### What the task asks:
Reproduce all of the records that follow verbatim, keeping every line and character unchanged.
== Given information ==
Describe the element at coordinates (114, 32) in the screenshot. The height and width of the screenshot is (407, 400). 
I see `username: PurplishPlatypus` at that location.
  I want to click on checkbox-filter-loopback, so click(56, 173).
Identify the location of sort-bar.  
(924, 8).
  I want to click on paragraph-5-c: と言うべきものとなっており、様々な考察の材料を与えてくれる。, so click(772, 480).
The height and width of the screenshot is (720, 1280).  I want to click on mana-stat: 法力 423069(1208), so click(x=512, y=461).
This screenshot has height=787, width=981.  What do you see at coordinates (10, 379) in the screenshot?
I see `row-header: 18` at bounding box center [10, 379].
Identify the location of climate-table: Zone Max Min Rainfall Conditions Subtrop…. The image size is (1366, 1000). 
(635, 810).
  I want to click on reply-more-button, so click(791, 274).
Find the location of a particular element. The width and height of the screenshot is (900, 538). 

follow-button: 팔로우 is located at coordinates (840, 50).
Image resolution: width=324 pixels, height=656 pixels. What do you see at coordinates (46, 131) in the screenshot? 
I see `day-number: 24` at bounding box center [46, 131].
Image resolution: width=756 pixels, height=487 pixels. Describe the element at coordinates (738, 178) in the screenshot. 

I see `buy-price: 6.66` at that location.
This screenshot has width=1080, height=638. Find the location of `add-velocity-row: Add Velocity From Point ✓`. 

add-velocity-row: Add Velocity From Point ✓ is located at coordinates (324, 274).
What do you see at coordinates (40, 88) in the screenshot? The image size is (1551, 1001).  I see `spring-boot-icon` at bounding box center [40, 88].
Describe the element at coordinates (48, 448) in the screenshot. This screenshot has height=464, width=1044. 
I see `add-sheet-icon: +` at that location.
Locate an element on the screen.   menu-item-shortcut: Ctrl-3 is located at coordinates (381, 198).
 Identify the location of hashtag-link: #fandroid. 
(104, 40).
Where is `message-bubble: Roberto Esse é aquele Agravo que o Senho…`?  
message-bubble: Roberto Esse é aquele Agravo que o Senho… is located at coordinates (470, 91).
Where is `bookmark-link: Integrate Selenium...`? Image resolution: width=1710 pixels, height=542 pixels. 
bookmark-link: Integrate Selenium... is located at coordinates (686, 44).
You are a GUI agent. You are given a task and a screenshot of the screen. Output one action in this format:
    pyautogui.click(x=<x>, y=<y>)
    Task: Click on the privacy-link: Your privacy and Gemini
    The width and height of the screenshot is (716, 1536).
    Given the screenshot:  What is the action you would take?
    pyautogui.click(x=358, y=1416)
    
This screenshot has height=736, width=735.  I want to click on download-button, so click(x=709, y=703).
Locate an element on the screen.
===
### Answer for this exercise:
Describe the element at coordinates (114, 32) in the screenshot. The height and width of the screenshot is (407, 400). 
I see `username: PurplishPlatypus` at that location.
  I want to click on checkbox-filter-loopback, so click(56, 173).
Identify the location of sort-bar.  
(924, 8).
  I want to click on paragraph-5-c: と言うべきものとなっており、様々な考察の材料を与えてくれる。, so click(772, 480).
The height and width of the screenshot is (720, 1280).  I want to click on mana-stat: 法力 423069(1208), so click(x=512, y=461).
This screenshot has height=787, width=981.  What do you see at coordinates (10, 379) in the screenshot?
I see `row-header: 18` at bounding box center [10, 379].
Identify the location of climate-table: Zone Max Min Rainfall Conditions Subtrop…. The image size is (1366, 1000). 
(635, 810).
  I want to click on reply-more-button, so click(791, 274).
Find the location of a particular element. The width and height of the screenshot is (900, 538). 

follow-button: 팔로우 is located at coordinates (840, 50).
Image resolution: width=324 pixels, height=656 pixels. What do you see at coordinates (46, 131) in the screenshot? 
I see `day-number: 24` at bounding box center [46, 131].
Image resolution: width=756 pixels, height=487 pixels. Describe the element at coordinates (738, 178) in the screenshot. 

I see `buy-price: 6.66` at that location.
This screenshot has width=1080, height=638. Find the location of `add-velocity-row: Add Velocity From Point ✓`. 

add-velocity-row: Add Velocity From Point ✓ is located at coordinates (324, 274).
What do you see at coordinates (40, 88) in the screenshot? The image size is (1551, 1001).  I see `spring-boot-icon` at bounding box center [40, 88].
Describe the element at coordinates (48, 448) in the screenshot. This screenshot has height=464, width=1044. 
I see `add-sheet-icon: +` at that location.
Locate an element on the screen.   menu-item-shortcut: Ctrl-3 is located at coordinates (381, 198).
 Identify the location of hashtag-link: #fandroid. 
(104, 40).
Where is `message-bubble: Roberto Esse é aquele Agravo que o Senho…`?  
message-bubble: Roberto Esse é aquele Agravo que o Senho… is located at coordinates (470, 91).
Where is `bookmark-link: Integrate Selenium...`? Image resolution: width=1710 pixels, height=542 pixels. 
bookmark-link: Integrate Selenium... is located at coordinates (686, 44).
You are a GUI agent. You are given a task and a screenshot of the screen. Output one action in this format:
    pyautogui.click(x=<x>, y=<y>)
    Task: Click on the privacy-link: Your privacy and Gemini
    The width and height of the screenshot is (716, 1536).
    Given the screenshot:  What is the action you would take?
    pyautogui.click(x=358, y=1416)
    
This screenshot has height=736, width=735.  I want to click on download-button, so click(x=709, y=703).
Locate an element on the screen.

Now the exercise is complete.